Excerpt:
+++

ST. LOUIS — She claims a St. Louis police officer raped her. Now, a St. Louis woman finds she's the one facing charges from St. Louis County prosecutors.
Five on your side first told you in May about this mother of four and her ten-year quest for justice.
It was 2008 and Michelle Roesch was at a party at an apartment complex, where claims she was raped and beaten by a St. Louis Metropolitan Police officer.
"My rapist was actually in uniform," said Roesch.
Photos show that Roesch arrived at a hospital with a busted lip and bruised face. She was examined and, according to medical records, found to be a victim of sexual assault.
Despite that, and despite police DNA tests that later showed her blood on the accused officer's uniform, the then circuit attorneys office declined to prosecute.
But with the #Metoo movement, Roesch says she was newly-inspired not to give up. She started protesting and calling the officer out on Facebook.
"It was my first amendment right," said Roesch.
However, eventually the officer filed for and got an emergency restraining order.
The orders are normally used to protect domestic violence victims and can be obtained without any evidence.
This one included a stipulation that Roesch not to talk about the officer on social media.
"All that [Roesch] shared was that the officer sexually assaulted her ten years ago," said Chelsea Merta, Roesch's attorney. "He's claiming that this disabled mother of four is a physical threat and danger to him. It's just nonsense."
In May, Merta challenged the order in St. Louis County court and on the day of the hearing, the officer never showed up. The judge threw the restraining order out.
Roesch felt vindicated.

+++

Source information:
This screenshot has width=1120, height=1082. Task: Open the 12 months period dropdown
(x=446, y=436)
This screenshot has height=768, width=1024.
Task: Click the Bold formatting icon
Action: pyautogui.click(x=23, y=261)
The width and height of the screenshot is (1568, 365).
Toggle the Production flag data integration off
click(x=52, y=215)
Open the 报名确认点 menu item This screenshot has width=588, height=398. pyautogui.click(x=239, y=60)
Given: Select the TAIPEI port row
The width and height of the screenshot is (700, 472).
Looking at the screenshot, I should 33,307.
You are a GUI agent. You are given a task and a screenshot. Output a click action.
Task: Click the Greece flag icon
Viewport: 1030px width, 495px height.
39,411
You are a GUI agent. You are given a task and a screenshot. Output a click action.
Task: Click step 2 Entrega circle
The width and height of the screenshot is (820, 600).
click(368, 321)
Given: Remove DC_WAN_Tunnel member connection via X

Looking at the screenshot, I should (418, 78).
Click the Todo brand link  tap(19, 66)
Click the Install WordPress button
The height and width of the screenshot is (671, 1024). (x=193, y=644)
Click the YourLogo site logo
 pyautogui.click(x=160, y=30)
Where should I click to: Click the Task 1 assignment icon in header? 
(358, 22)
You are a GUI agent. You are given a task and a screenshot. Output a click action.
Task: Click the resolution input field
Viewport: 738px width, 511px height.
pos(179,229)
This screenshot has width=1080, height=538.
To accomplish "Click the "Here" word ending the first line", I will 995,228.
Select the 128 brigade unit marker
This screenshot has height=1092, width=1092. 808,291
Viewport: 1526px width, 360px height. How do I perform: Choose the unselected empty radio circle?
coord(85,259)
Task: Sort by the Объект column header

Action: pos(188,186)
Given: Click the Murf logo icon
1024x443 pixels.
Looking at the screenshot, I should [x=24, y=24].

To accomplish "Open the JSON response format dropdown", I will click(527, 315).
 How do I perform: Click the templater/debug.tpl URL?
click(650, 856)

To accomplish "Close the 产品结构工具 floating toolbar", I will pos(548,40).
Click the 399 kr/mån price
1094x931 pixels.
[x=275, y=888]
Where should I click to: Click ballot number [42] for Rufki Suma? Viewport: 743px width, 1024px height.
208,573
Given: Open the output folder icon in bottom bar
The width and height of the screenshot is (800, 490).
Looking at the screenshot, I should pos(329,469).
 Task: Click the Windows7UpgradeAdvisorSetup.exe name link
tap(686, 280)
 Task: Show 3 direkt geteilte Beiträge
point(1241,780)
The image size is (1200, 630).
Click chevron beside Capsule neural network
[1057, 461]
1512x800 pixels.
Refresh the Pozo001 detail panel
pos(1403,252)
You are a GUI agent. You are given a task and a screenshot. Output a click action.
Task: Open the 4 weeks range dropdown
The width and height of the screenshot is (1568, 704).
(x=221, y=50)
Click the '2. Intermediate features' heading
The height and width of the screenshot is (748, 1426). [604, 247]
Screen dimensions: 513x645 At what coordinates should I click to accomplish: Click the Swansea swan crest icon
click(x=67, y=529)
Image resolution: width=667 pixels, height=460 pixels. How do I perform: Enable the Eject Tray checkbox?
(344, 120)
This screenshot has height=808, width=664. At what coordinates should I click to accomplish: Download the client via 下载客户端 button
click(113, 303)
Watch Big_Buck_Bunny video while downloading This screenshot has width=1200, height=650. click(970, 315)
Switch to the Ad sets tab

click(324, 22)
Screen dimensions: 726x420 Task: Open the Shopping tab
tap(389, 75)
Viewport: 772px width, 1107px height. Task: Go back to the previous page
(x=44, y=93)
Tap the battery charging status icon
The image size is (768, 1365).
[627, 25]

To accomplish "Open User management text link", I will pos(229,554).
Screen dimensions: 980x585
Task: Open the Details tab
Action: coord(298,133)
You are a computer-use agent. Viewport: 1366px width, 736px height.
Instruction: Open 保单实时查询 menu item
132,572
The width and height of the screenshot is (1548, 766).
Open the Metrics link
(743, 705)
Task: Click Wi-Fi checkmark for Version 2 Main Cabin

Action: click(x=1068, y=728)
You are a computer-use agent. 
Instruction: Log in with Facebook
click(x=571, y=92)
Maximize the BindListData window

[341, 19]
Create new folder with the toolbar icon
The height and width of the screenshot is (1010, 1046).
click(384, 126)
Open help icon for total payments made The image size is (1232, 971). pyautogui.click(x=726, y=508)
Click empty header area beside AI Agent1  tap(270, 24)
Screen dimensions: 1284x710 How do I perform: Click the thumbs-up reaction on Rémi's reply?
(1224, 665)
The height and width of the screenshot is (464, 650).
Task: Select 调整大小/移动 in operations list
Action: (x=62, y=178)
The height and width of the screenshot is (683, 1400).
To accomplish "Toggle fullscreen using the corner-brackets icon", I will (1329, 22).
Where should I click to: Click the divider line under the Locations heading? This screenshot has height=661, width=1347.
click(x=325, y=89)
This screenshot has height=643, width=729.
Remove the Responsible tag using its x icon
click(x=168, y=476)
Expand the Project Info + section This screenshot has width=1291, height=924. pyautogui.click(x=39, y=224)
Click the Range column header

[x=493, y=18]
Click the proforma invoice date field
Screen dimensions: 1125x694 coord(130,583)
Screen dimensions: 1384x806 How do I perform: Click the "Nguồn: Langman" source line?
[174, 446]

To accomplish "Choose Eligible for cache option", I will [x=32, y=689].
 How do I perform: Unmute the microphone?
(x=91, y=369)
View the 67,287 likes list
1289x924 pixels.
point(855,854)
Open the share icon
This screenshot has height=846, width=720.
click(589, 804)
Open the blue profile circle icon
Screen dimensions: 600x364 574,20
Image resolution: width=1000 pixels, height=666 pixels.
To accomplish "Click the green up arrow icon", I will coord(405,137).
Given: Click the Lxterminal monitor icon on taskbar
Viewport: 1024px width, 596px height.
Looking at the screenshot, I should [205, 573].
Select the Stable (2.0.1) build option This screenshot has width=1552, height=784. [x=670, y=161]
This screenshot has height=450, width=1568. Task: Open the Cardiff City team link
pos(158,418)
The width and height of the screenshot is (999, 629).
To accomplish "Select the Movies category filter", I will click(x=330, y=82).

+++

About this task: Continue the news report about Michelle Roesch and the St. Louis police officer, starting right after its last sentence.

Exercise result:
"You're not above the law and you can't and will not silence me anymore," said Roesch outside of the courthouse that day.
But several days later, and after 5 On Your Side aired our original report on all of this, the St. Louis County prosecutor criminally charged Roesch for previously violating the now-thrown-out protective order.
Merta says she was stunned.
"They're trying to criminally prosecute a rape victim on behalf of her rapist," said Merta.
She also claims, so far, the evidence against her client is weak.
"There are no time stamps on these alleged violations. They're just merely going on the word of this police officer," said Merta.
We contacted the St Louis County prosecutor's office for comment. They told us they stand behind the charges filed against Roesch.
Finally, attorney Merta says that after Roesch began her protests outside police headquarters and online, her client starting receiving similar restraining orders from individuals, some of whom Merta says Roesch didn't know.
Some individuals were even out of state.
Legal records show Merta has since challenged many of these orders in court and they have been removed by a judge.